Proactive autoscaling for performance variable cloud infrastructure
Summary
Cloud computing has transformed the IT landscape by offering computing resources as a utility.
Using the cloud, resources such as virtual machines (VMs) can be rented on-demand by users.
To automatically determine the amount of virtual machines required by a user given a certain application workload, autoscalers exist. On cloud platforms, autoscalers can be used to automatically adjust the capacity of cloud resources in use, to maintain steady and predictable performance. One of the limitations of current autoscalers is that they are often proprietary and not capable of multi-cloud operations, causing vendor lock-in. Additionally, cloud offerings can suffer from variable performance issues which current autoscalers cannot resolve in a cost-effective way. Moreover, they are very limited in their capabilities of scaling within heterogeneous environments consisting of virtual machines composed of differing hardware.
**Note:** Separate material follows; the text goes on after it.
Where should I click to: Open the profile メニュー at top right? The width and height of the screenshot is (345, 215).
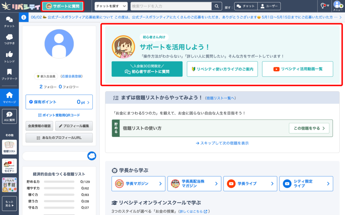338,6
To optimise the autoscaler's behaviour, state-of-the-art approaches use machine learning (ML) techniques to predict future workload requirements and to provide informed decision-making capabilities. Existing state-of-the-art performance variability detection techniques based on machine learning techniques typically focus on analysing application-specific Quality of Service (QoS) objectives. Moreover, no previous research has attempted to integrate performance variability detection techniques within autoscalers or tried to analyse their benefits. Additionally, state-of-the-art autoscalers are often limited in their ability to autoscale in multi-cloud environments due to their proprietary nature. When performance degrades, autoscalers scale up the amount of resources in use without evaluating the performance or the performance variability of individual resources. State-of-the-art autoscalers are unaware of pricing and performance differences in multi-cloud environments. If any multi-cloud support exists, they can usually only scale in one cloud provider, leaving resources at other providers constant.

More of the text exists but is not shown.